**Work instructions:**
Of the entries below, copy only those lines that contain the word "value".

++++ Data for this task ++++

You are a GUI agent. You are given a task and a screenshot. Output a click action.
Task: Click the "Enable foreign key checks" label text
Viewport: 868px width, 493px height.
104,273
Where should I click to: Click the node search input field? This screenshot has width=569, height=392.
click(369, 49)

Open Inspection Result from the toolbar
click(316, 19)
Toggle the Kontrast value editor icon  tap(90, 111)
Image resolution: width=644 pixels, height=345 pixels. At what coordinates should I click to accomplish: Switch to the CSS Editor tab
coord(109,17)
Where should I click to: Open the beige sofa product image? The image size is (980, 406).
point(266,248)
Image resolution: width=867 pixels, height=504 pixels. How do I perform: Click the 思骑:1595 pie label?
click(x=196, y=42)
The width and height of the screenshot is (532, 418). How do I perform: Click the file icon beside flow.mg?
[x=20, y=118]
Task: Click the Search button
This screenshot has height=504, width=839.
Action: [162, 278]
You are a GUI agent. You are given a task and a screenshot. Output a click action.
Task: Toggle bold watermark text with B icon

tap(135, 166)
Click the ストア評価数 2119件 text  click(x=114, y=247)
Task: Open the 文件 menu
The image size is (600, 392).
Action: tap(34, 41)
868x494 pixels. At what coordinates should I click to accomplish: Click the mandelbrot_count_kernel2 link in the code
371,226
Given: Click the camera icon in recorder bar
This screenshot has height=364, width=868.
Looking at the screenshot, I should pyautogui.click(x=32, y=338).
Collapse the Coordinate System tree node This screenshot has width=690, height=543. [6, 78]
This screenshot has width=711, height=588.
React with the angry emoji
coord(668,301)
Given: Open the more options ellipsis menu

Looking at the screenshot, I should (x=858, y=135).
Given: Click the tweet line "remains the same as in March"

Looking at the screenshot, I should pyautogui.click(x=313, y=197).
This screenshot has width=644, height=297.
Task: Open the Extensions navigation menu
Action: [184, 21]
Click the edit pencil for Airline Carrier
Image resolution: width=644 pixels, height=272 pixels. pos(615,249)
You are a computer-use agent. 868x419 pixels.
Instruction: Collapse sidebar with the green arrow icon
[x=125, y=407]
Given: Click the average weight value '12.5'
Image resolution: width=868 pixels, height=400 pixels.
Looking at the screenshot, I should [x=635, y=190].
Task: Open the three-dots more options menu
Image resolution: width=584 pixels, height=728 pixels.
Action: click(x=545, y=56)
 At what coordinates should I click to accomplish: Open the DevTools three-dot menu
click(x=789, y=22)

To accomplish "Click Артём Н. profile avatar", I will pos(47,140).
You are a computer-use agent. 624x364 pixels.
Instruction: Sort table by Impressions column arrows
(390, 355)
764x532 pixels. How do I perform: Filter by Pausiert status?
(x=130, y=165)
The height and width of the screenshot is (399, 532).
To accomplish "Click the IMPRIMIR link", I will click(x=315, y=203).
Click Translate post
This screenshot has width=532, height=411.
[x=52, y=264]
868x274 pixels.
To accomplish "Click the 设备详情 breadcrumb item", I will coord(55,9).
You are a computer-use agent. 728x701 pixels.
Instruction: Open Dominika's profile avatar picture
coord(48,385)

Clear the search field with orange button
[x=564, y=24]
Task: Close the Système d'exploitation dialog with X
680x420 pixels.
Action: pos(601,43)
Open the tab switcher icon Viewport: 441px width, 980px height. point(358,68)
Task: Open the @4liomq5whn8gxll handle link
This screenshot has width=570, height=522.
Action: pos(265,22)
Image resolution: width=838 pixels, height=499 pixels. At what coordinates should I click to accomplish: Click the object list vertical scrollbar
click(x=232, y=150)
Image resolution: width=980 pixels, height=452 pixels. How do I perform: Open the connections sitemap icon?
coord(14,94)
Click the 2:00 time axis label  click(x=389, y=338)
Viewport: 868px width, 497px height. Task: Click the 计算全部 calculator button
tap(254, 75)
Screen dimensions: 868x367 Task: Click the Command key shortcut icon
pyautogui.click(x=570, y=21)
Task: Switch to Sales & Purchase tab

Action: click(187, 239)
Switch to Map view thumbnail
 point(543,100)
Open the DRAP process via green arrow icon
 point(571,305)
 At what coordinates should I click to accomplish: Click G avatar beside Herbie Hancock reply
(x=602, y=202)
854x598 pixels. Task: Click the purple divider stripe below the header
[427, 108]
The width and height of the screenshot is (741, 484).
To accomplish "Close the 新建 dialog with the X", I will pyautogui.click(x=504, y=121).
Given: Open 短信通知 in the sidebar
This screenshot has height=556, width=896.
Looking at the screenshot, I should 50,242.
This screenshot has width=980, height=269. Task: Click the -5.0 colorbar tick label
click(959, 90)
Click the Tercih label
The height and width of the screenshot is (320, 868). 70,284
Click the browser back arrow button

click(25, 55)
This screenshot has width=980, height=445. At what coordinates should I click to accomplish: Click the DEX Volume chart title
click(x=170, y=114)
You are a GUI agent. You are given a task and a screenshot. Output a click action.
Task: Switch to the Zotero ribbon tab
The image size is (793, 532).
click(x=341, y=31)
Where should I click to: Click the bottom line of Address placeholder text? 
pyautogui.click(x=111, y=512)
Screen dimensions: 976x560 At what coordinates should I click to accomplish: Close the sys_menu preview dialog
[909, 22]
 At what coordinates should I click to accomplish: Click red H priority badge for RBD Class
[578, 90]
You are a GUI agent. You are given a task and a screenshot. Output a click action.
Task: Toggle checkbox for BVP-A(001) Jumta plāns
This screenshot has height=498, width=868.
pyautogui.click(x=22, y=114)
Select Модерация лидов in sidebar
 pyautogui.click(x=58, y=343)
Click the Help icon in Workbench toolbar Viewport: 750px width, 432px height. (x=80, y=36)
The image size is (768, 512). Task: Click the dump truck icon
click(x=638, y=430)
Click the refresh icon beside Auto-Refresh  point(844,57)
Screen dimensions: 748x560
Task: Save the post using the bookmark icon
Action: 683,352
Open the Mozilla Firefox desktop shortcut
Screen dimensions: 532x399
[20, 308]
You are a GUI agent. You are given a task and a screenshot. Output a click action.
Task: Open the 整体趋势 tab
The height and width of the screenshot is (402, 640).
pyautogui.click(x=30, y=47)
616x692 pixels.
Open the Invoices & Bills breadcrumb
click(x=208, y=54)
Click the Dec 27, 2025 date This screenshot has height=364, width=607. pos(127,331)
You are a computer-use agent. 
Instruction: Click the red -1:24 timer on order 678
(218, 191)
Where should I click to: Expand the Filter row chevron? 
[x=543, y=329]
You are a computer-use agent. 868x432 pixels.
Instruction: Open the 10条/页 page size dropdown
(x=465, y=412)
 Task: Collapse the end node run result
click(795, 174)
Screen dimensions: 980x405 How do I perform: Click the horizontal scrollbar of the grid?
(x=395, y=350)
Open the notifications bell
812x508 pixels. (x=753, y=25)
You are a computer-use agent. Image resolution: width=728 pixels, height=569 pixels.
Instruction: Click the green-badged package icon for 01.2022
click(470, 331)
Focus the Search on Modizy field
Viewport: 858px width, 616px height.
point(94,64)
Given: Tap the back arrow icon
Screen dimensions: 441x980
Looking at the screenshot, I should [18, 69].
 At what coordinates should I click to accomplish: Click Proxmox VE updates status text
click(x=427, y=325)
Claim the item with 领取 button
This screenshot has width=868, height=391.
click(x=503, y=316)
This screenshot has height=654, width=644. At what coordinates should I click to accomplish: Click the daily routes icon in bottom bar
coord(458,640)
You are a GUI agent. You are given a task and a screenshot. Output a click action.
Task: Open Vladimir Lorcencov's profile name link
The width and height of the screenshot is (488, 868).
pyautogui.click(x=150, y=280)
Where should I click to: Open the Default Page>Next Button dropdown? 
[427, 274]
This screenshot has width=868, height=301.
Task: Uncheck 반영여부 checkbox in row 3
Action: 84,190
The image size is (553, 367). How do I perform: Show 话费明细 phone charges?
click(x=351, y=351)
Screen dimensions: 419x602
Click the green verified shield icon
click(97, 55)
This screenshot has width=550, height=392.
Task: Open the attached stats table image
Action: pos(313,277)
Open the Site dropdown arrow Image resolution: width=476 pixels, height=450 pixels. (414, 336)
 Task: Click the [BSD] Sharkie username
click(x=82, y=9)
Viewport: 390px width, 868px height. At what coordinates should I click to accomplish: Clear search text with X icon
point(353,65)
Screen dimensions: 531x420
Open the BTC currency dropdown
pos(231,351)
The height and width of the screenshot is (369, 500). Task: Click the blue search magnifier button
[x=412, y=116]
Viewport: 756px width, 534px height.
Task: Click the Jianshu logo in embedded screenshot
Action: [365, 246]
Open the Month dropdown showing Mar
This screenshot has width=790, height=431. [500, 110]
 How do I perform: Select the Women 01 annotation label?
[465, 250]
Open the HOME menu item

++++

**Answer to the problem:**
Toggle the Kontrast value editor icon  tap(90, 111)
Given: Click the average weight value '12.5'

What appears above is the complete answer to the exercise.